### Exercise material
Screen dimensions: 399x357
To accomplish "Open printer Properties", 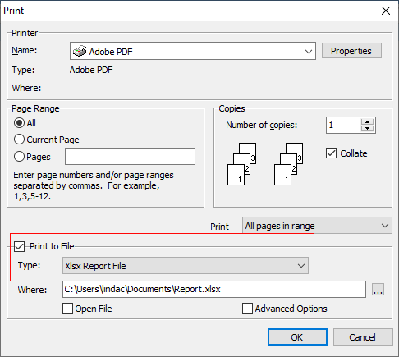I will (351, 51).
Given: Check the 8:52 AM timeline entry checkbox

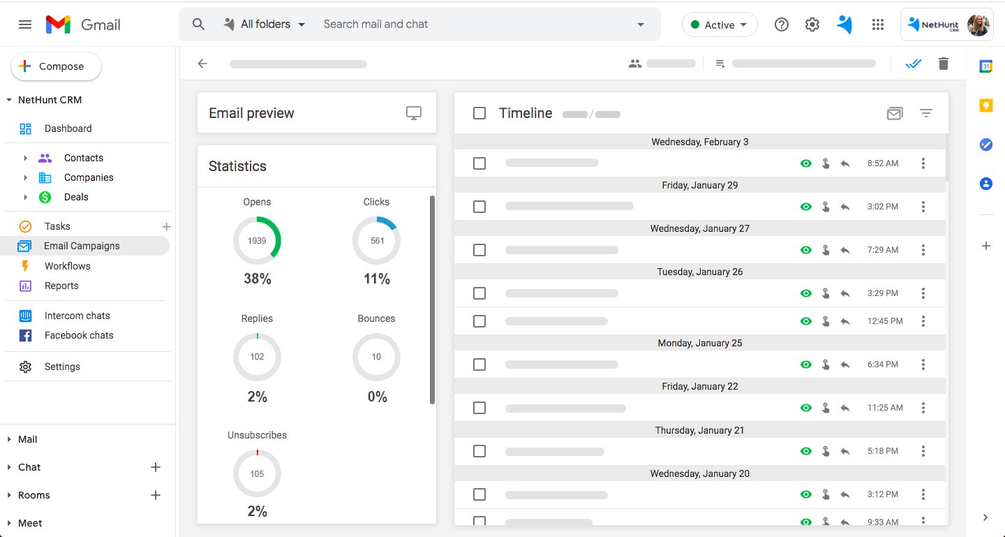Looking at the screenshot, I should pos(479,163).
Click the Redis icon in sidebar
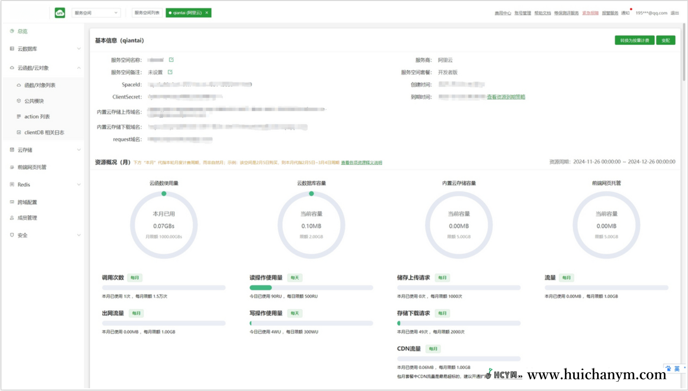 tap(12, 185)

...

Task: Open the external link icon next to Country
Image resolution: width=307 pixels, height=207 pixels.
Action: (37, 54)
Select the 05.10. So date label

--

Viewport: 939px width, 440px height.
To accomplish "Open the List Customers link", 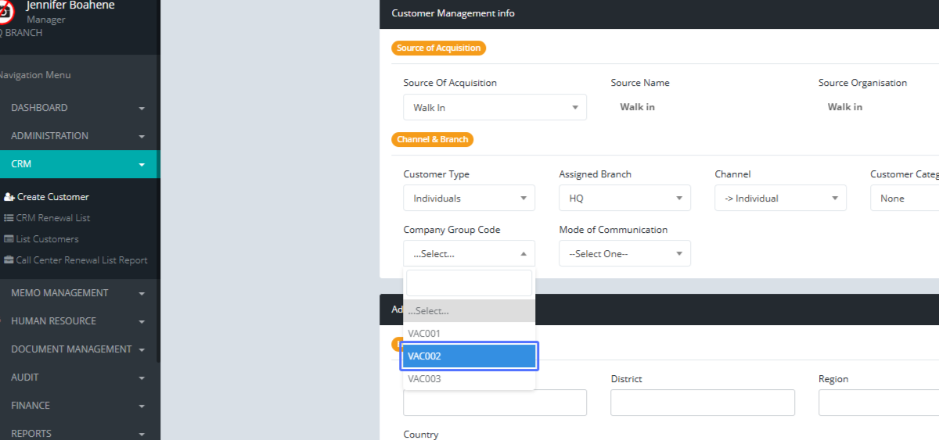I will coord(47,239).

### Task description
With the line holding "Task: Open the" as the first and the line holding "Select the 05.10. So date label" as the last, set down that range of the entries above exactly, and nothing else.

### Solution below
Task: Open the external link icon next to Country
Image resolution: width=307 pixels, height=207 pixels.
Action: (37, 54)
Select the 05.10. So date label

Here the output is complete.